Le docteur réfléchit longuement, puis conclut :

— Tu agiras comme tu l’entendras, Stéphane. Mais que vaut cette mission qu’il avait jugé bon de ne pas te donner avant sa tentative, et qu’il te lègue plus tard, dans la fièvre ? Si tu t’inclines devant cette volonté, sans doute irréfléchie, je me demande, d’autre part, si son délire croissant lui a permis de comprendre le chiffre prononcé par moi. Et moi-même, Stéphane, puis-je affirmer que je ne me trompe pas en interprétant comme une approbation le clignement de ses yeux ?

— C’est cependant, déclara Stéphane, le seul chiffre que je veuille retenir. Je considère qu’il y a corrélation entre cette dernière volonté, si vague qu’elle soit, et le serment, très net, qu’il m’avait demandé. Seulement, quelle est cette femme ? Est-elle celle d’autrefois ? Ou bien y en a-t-il une nouvelle qui lui a rappelé la première ? Nous nous heurtons toujours au même problème.

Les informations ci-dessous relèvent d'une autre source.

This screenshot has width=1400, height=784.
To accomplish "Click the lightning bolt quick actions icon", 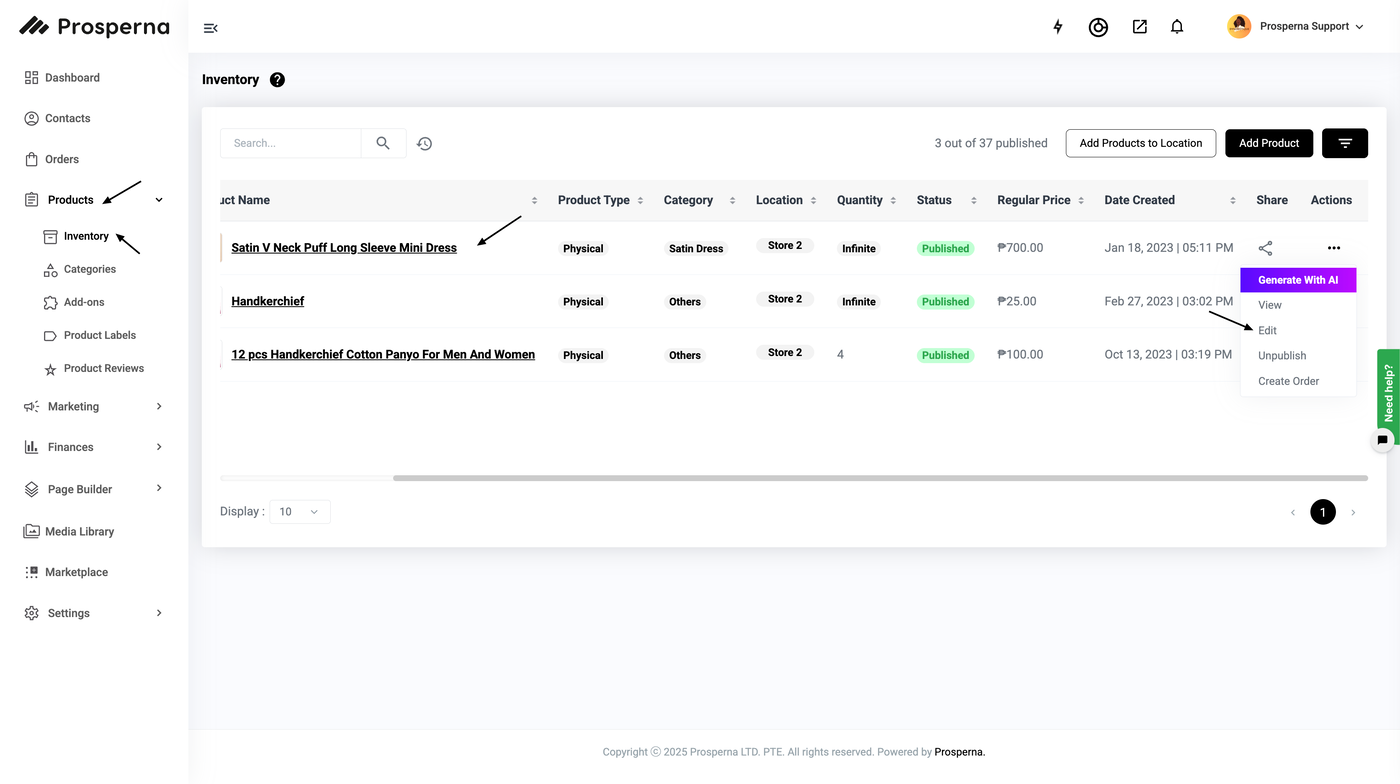I will click(1058, 27).
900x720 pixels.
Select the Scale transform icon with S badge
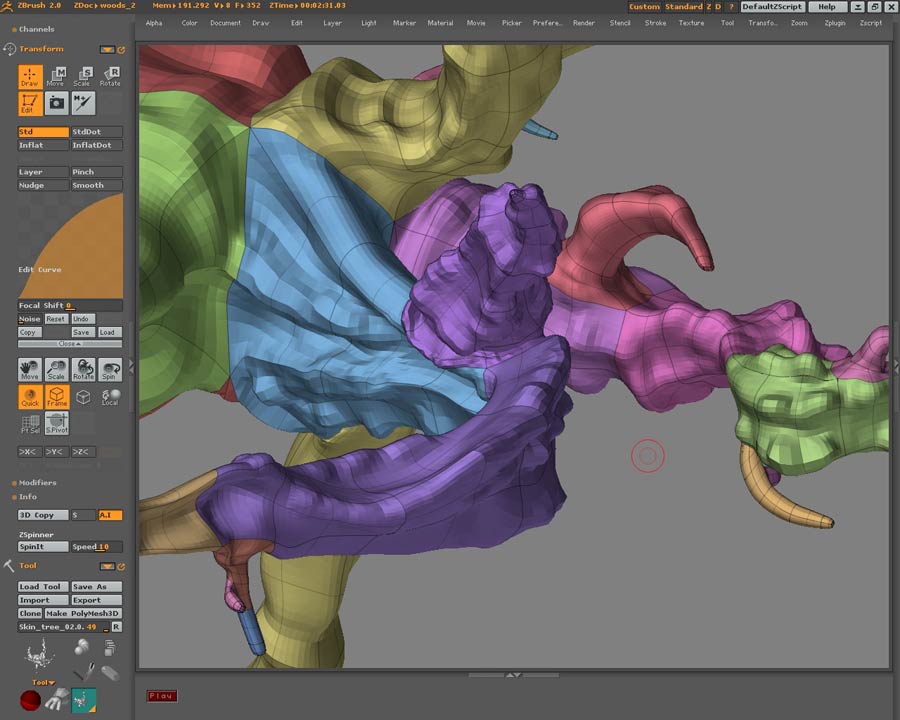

— Évidemment, là-dessus, aucune indication. Je sais par les domestiques que, depuis des mois, ton père n’a pas reçu ici une seule femme. Il vivait très retiré, dans cet état de frénésie intérieure qui était pour lui l’état de travail.

— Cependant, il avait des liaisons ?

— Oui, mais, en ces derniers temps, il voyait très peu ses maîtresses et toujours en dehors de chez lui. À la fin du jour, il enveloppait de linges mouillés son bloc de glaise et tirait le rideau. Le valet de chambre ne pénétrait dans cet atelier qu’en sa présence, et ton père, quand il sortait, fermait à clef.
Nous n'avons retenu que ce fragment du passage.